Winkelmand

Geen producten in de winkelwagen.

Opmars van lokale energiebedrijven

Gemeenten verdienden miljoenen euro's toen zij hun belangen in energiebedrijven Essent en Nuon van de hand deden. En wat doen ze met hun gespekte kas? Nieuwe energiebedrijven oprichten.

Foto: BomSymbols

 ‘Het gaat goed,’ zegt communicatieadviseur Bouchra Echtaibi van de Noordhollandse Energie Coöperatie, de vorig jaar op initiatief van 26 gemeenten opgerichte zelfstandige energiemaatschappij. Burgers kunnen mede-eigenaar worden van de coöperatie, die duurzame energie uit de eigen regio opwekt. In 2030 wil het bedrijf ongeveer de helft van de energie in de regio duurzaam produceren via wind-, zonne- en biomassa-energie.

Sinds eind juni zijn de eerste klanten aangesloten. Tussen de vijftig en honderd, aldus het bedrijf. ‘Sommige klanten vragen zich nog wel eens af of een nieuwe onderneming als de onze het gaat redden, maar die angst is ongegrond. De overheid garandeert te allen tijde de levering van stroom en gas,’ benadrukt Echtaibi.

Stroomboer

Die angst komt niet helemaal uit de lucht vallen. De gemeente Emmen moest vorige maand als enige aandeelhouder het faillissement aanvragen voor Energiebedrijf Rundedal (EBR). EBR zou goedkope energie leveren aan toekomstige tuinders voor het nieuwe tuinbouwgebied Rundedal, maar had geen klanten. Het avontuur heeft Emmen 2,4 miljoen euro gekost. Werkgeversorganisatie VNO-NCW vreest voor nog meer financiële debacles. ‘De gemeenten moeten nu niet denken dat ze het beter weten’, waarschuwde secretaris energiezaken Frits de Groot onlangs in het FD. Volgens hem moeten de gemeenten zich beperken tot het inkopen van duurzame energie. Ook voormalig minister Van der Hoeven (Economische Zaken) liet zich vorig jaar kritisch uit over de oprichting van duurzame energiebedrijven door gemeenten. Zij vond het ‘onlogisch en zelfs onwenselijk’ wanneer gemeenten zich een rol als ‘stroomboer’ in de private markt zouden willen aanmeten.

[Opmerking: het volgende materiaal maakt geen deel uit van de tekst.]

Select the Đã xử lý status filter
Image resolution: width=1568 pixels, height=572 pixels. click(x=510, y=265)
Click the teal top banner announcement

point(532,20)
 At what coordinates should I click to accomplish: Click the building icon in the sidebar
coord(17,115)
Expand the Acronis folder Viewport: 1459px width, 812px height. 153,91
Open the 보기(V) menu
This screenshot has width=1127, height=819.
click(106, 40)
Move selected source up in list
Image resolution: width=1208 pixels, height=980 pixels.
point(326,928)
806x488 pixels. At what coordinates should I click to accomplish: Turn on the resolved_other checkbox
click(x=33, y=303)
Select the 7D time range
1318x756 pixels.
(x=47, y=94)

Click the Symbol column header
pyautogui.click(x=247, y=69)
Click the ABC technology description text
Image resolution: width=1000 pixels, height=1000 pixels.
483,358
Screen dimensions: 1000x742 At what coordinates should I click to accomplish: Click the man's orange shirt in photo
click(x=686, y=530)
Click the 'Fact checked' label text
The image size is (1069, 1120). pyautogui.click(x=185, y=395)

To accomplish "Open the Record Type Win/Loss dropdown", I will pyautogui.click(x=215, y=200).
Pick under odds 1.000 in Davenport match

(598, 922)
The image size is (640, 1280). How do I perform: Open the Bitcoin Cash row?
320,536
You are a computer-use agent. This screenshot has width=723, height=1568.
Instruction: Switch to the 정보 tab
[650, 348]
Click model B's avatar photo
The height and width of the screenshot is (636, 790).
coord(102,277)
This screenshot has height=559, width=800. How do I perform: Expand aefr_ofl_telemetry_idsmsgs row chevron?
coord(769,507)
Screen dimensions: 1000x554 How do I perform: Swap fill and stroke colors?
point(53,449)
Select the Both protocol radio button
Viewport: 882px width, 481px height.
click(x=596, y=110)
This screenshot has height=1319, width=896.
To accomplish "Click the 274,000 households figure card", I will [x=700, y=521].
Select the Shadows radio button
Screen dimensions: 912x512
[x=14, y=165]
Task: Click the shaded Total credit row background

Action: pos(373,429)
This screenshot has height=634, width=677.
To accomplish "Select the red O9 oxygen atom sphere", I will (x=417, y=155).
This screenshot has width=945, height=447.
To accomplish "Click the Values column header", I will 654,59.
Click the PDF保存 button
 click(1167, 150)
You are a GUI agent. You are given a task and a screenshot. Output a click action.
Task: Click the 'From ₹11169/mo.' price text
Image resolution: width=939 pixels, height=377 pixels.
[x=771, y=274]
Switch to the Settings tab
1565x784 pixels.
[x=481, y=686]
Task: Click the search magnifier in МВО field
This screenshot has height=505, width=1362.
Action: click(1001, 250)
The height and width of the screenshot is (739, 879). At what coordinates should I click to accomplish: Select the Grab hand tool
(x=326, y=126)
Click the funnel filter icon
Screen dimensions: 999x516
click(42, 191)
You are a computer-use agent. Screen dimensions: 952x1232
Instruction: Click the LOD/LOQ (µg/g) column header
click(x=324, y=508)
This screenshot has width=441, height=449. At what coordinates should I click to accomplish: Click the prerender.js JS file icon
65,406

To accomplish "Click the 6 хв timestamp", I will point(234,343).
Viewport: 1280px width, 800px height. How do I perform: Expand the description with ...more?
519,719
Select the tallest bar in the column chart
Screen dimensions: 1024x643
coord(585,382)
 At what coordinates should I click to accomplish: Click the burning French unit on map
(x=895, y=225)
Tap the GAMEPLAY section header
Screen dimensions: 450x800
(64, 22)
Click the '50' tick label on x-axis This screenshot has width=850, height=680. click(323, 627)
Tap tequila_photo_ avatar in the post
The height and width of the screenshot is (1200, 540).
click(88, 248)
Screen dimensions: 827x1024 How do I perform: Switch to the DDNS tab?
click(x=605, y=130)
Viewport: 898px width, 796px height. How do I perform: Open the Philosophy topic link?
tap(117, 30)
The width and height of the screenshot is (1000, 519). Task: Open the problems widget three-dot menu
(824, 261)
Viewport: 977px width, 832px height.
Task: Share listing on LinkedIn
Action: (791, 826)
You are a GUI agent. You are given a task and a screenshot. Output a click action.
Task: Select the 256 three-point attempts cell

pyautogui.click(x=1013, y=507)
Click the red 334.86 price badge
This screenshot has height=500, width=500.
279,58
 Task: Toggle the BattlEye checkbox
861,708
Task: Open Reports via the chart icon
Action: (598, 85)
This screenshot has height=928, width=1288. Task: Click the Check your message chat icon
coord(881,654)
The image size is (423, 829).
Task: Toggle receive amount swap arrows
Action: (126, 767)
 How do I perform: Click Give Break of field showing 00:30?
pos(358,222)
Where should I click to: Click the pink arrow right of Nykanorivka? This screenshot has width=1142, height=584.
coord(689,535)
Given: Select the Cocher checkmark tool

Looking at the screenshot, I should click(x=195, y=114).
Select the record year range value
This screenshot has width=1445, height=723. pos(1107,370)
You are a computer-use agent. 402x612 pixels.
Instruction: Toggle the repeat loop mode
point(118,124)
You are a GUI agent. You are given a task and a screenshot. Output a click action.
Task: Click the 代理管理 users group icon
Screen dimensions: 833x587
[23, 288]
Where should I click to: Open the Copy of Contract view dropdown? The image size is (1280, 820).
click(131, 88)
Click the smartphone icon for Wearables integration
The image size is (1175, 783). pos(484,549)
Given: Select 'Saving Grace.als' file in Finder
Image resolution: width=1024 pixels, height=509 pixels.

Toch zijn er inmiddels al meer dan honderd lokale energiebedrijfjes en dat zouden er binnen enkele jaren wel eens duizend kunnen worden, verwachten experts. Maar liefst 40 procent van alle 430 gemeenten is van plan om hun eigen duurzame energie te produceren, zo blijkt uit onderzoek van adviesbureau Tensor Energy. Sommige van deze duurzame energiebedrijven (lde’s) zijn joint ventures met woningcorporaties en weer andere spontane burgerinitiatieven. Het aanbod is enorm divers: van de winning van aardwarmte uit de mijnschachten in Zuid-Limburg tot energie uit de verbranding van het gekapte hout uit houtwallen.

Omgekeerde wereld

Eigenlijk is het de wereld op zijn kop. Eind negentiende eeuw, begin twintigste eeuw werden in veel Nederlandse gemeenten eigen energiebedrijven opgericht. Die gingen op in provinciale en nog later in regionale elektriciteitsbedrijven. Halverwege de jaren tachtig was er nog maar een handvol gemeentelijke energiebedrijven over. Als onderdeel van de liberalisering verkochten de gemeenten vervolgens voor veel geld hun aandelen en nu richten ze met de opbrengsten dus weer nieuwe energiebedrijven op.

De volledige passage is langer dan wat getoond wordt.